3. Incorrect: Flushed and warm skin would be seen with hypermagnesemia due to vasodilation.

, 5. Incorrect: A negative Chvostek's sign is a good thing. It would be positive if the calcium level is low.



An intravenous infusion of 0.9% normal saline is prescribed at a rate of 1000 mL in 12 hours. The tubing
has a drop factor of 15. How many drops per minute (gtts/min) are delivered? Round your answer to the
nearest whole number.

Provide your answer using numbers and decimal points only. - ✔✔ANS: 21

The formula used to calculate drop rates is the total number of milliliters divided by the total number of
minutes multiplied by the drop factor. In this circumstance, the minutes portion must be figured first,
that is, 12 hours equals 720 minutes. Then, dividing 1000 by 720 equals 1.38888889. This is multiplied by
the drop factor, which is 15. Multiplying 15 by 1.38888889 equals 20.83, which rounds to 21.

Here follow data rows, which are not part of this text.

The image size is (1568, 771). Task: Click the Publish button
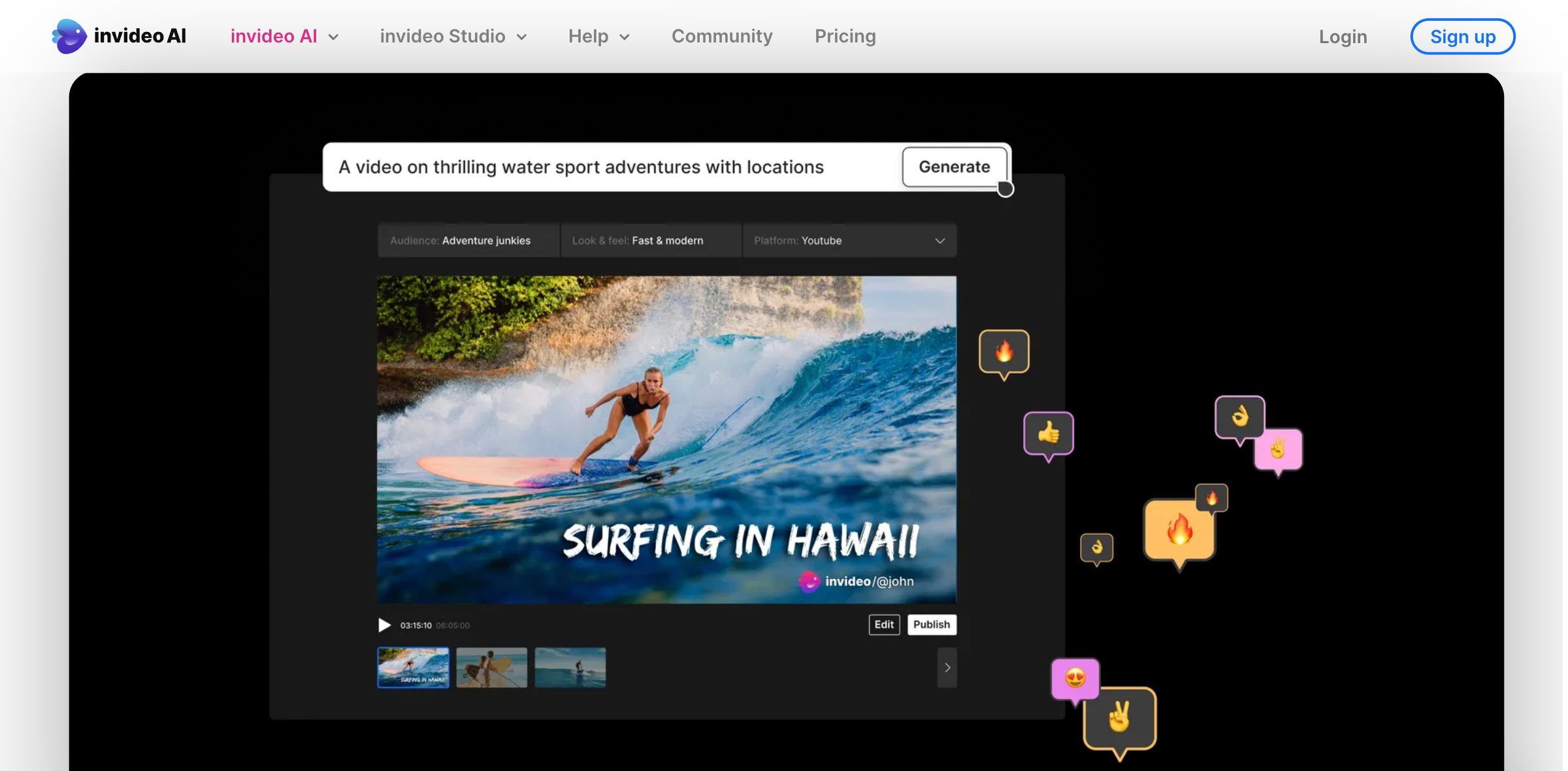pyautogui.click(x=931, y=625)
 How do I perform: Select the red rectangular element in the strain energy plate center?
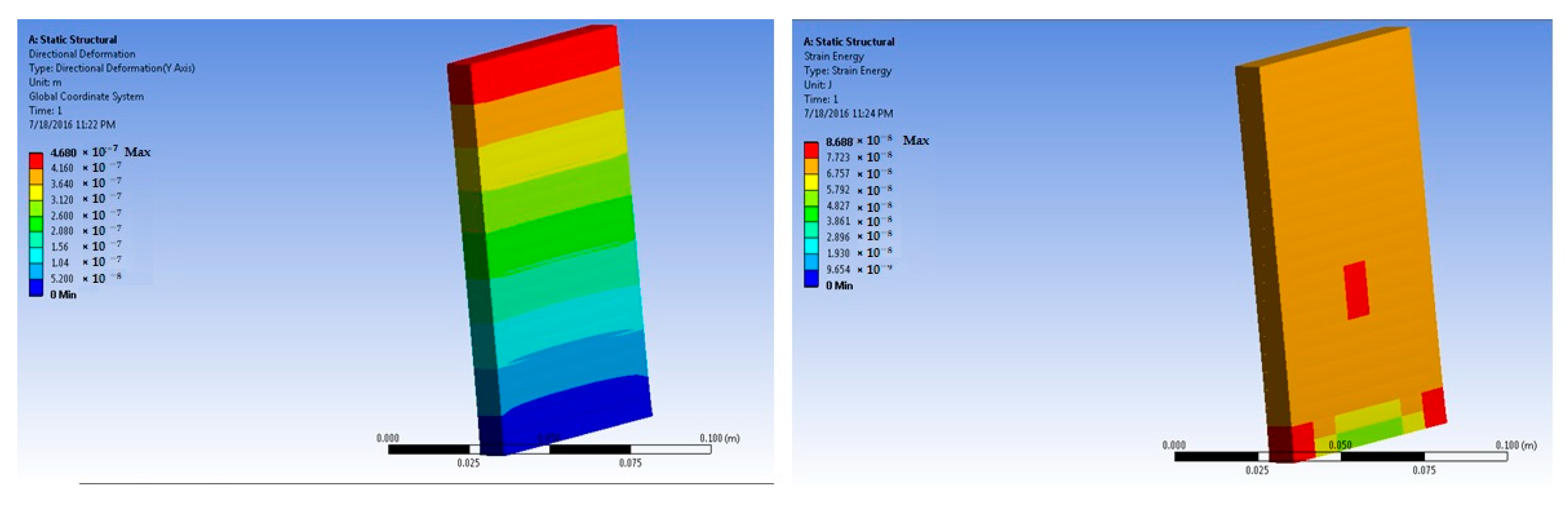click(1356, 290)
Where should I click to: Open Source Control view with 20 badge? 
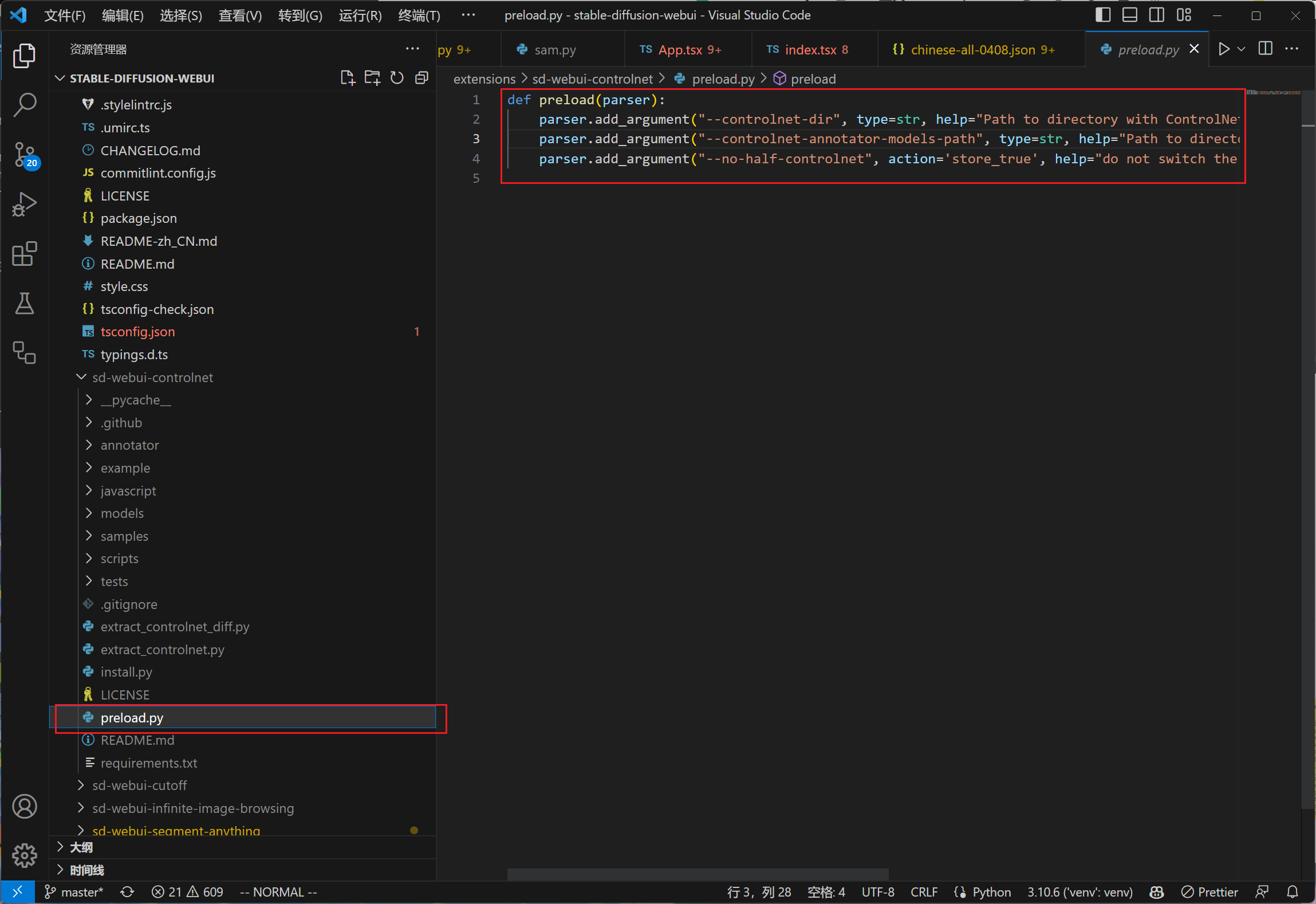pos(25,154)
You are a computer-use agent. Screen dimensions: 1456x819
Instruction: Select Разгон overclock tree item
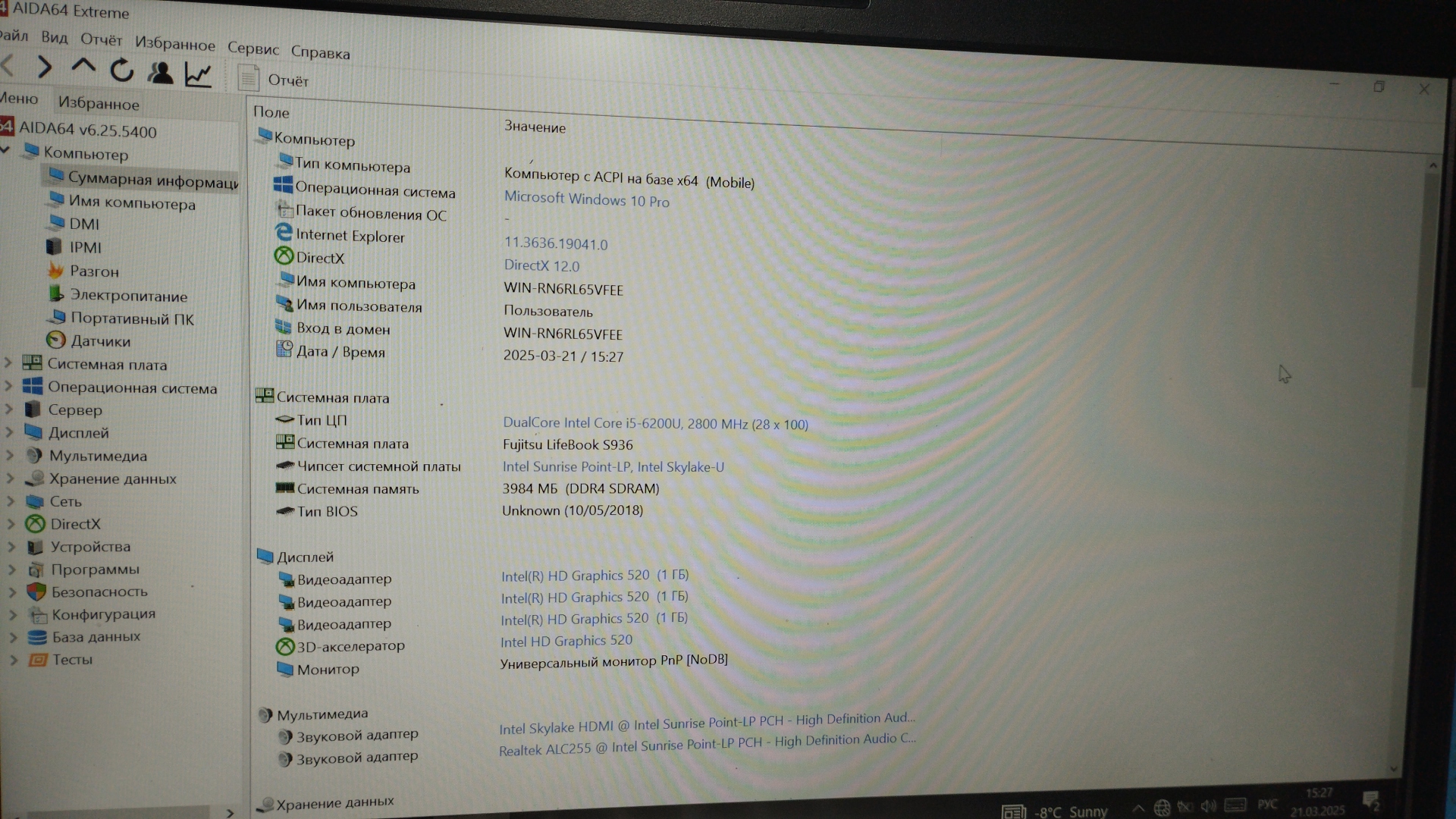tap(93, 271)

A client arrives at the emergency department after being removed from a burning building. The nurse
suspects carbon monoxide poisoning when the client exhibits which signs and symptoms?

1. Almond odor to breath

2. Blurred Vision

3. Dull headache

4. Excess salivation

5. Respirations 10 - ✔✔ANS: 2., 3., 5.

2.,3. & 5. Correct: Not enough oxygen is getting to the vital organs, such as the brain and heart, so
blurred vision, a dull headache and respiratory depression can occur.

1. Incorrect: An almond odor to the breath is a manifestation of cyanide poisoning.

4. Incorrect: Excessive salivation can be seen with ingestion of acids or alkalis.



The client has pustules on the arm from intravenous drug abuse. The microbiology laboratory informs
the nurse that the client's cultures are growing methicillin-resistant Staphylococcus aureus (MRSA).
Which action would the nurse take?

1. Cover the pustules to prevent drainage.

2. Implement contact precautions immediately.

3. Instruct the client on the importance of hand hygiene.

4. Inform the client to wear a mask when ambulating in the hall.

5. Instruct visitors to wash hands before entering the client's room. - ✔✔ANS: 1., 2., 3., 5.